◆ Data for this exercise:
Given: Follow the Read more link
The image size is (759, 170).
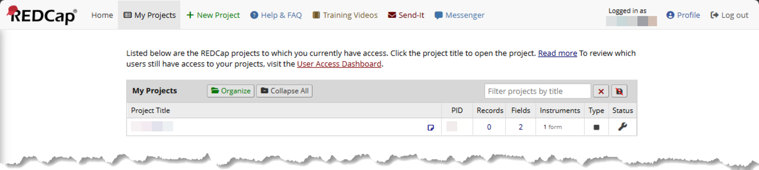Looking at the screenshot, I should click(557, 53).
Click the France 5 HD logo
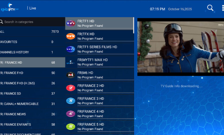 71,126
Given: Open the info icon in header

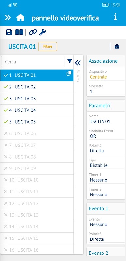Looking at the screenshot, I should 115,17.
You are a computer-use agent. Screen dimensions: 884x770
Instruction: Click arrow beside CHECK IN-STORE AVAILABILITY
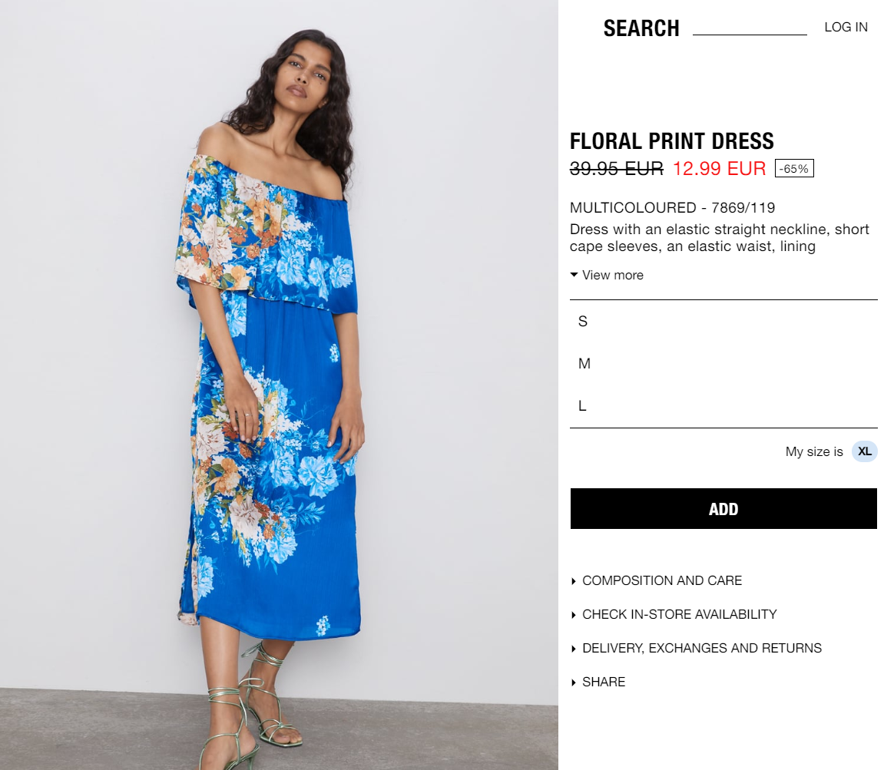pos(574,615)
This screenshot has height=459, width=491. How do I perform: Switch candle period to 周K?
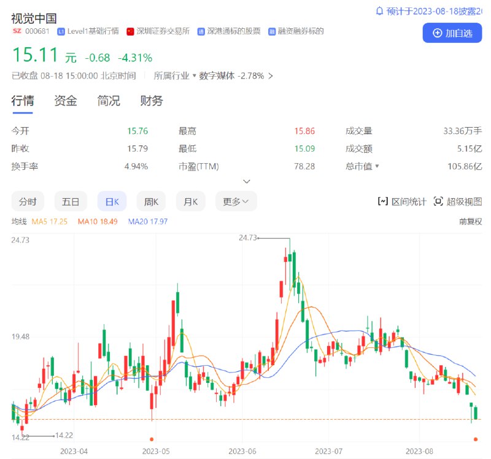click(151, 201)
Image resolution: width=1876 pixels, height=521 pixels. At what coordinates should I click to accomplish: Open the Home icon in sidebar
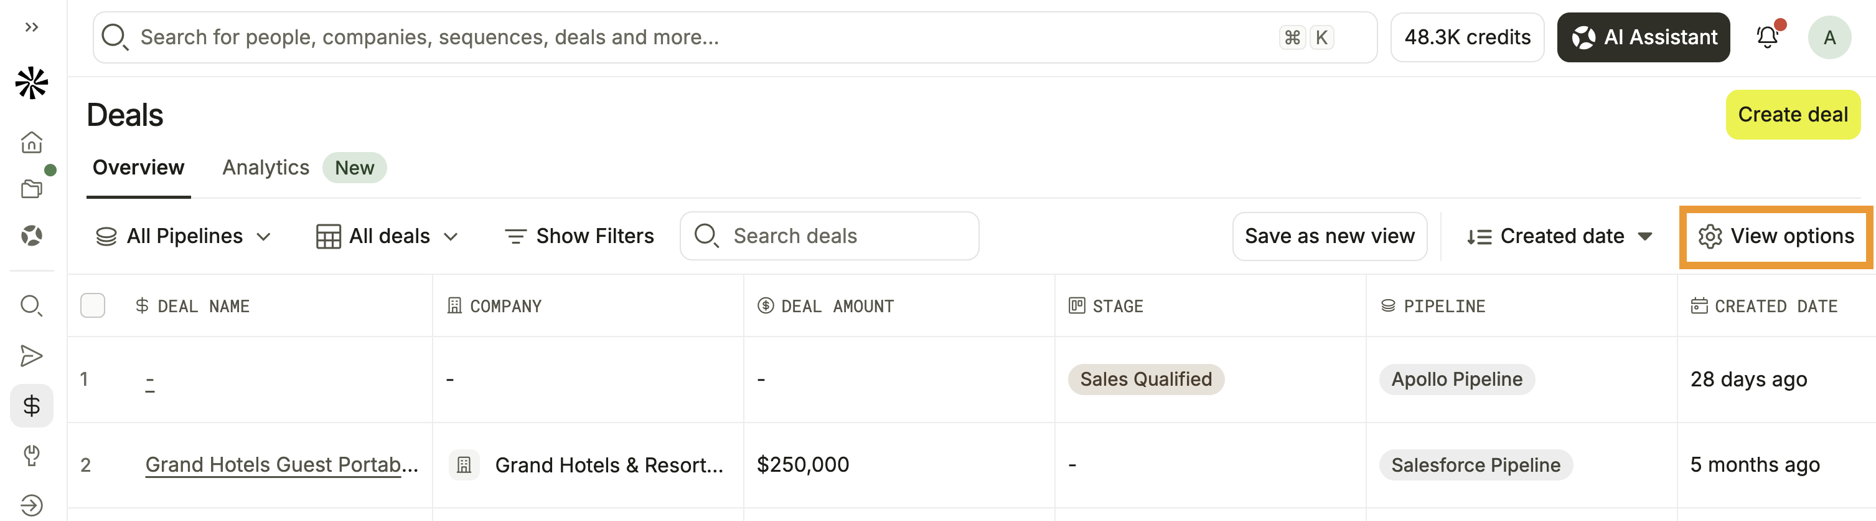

◆ Goal of the exercise: An exact copy of the entries above is required; pictures are not part of it.

◆ Solution to this problem:
Given: Follow the Read more link
The image size is (759, 170).
Looking at the screenshot, I should click(557, 53).
Click the France 5 HD logo
 71,126
Given: Open the info icon in header

Looking at the screenshot, I should 115,17.
You are a computer-use agent. Screen dimensions: 884x770
Instruction: Click arrow beside CHECK IN-STORE AVAILABILITY
pos(574,615)
This screenshot has height=459, width=491. How do I perform: Switch candle period to 周K?
click(151, 201)
Image resolution: width=1876 pixels, height=521 pixels. At what coordinates should I click to accomplish: Open the Home icon in sidebar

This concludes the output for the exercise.